The latter point was driven by Mike Hazen, the team’s general manager, during a Tuesday morning news briefing with reporters at Salt River. Acknowledging his team needs more Ketel Martes, the attempt to solidify the core around a young All-Star and a player whose work ethic and commitment can have a residual effect on his teammates, was on the top of the Diamondbacks food chain.
Negotiations with Marte, who is 28-years-old, and his agent, Hazen reported, were ongoing and several exchanges between the parties transpired prior to the lockout. Once baseball resumed operation in mid-March, talks grew in intensity and culminated with Marte signing a five-year, $78 million deal. The contract calls for the Diamondbacks to pick up options for the 2028 and 2029 seasons. In 2018, Marte signed a three-year deal worth a reported $24 million.
“We have talked about what we need to win and turn back things around,” Hazen said. “You do that with elite players and Ketel is certainly an elite player. We have a trust with Ketel, what he means for our team, and what he can do in the future.”
Two factors might have compromised Marte’s future with Arizona. First, he has been suspectable to injuries over the past few seasons. Marte missed the final weeks of the 2019 season with a back issue. In 2020, a left wrist injury kept him in the dugout and last season, Marte missed half the season with hamstring problems to both legs.

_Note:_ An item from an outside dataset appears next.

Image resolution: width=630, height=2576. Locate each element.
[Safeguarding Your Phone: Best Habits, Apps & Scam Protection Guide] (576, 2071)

Numbers-wise and coming into the 2022 season, Marte has a lifetime batting average of .287 for parts of seven seasons. He was named to the NL all-star team in 2019 (hit .327, 32 home runs, 92 RBIs) and finished fourth in the league’s MVP balloting for that season.
Still, he had demonstrated his value, at least to Hazen and owner Ken Kendrick, who signs the checks.
“We wanted to continue and go forward with our best players here,” Hazen said. “We need to anchor this team and need to make commitments. That’s for the players who are here and the players will be coming into the clubhouse in the next couple of years.”
Also, there presisted a lingering question as to where Marte might play, defensively. A shortstop by trade, Marte, with the emergence of Nick Ahmed at short, moved to second. When Arizona decision-makers needed a centerfielder, Marte answered the bell and over the past few seasons, vacillated between the infield and the gardens.
Here in spring training, Hazen and Torey Lovullo, the Arizona field manager, have committed Marte to second back, and likely Daulton Varsho could start the season in center field. For now, Marte said he is ready.
“For me, nothing changes,” he said through a Spanish interpreter. “I’m playing second base right now but I’m always available in center and available wherever Torey needs me.”
The long-term deal guarantees Marte a home in the desert and, at the same time, the franchise returns the favor. In opening their checkbook, the Diamondbacks say they made the first of meaningful commitments and that’s a direction Marte acknowledged.
“I felt something like this was approaching,” he said of the long-term deal.” Just wanted to help out my teammates. This is a special moment for me. They now have something I can take with me after baseball. That’s the confidence they have in me.”
Marte arrived in sedona red and black as one of the Hazen’s first transactions. Named the club’s general manager right after the 2016 World Series, Hazen pulled the trigger with Seattle in a deal that sent pitcher Zac Curtis, outfielder Mitch Haniger and infielder Sean Segura to the M’s for pitcher Taijuan Walker and Marte
“Ketel was a critical and important piece of the trade,” Hazen said. “Then, things evolved. Everyone thought the power would come and that happened.”
So did All-Star stature and rewards to an elite, franchise player.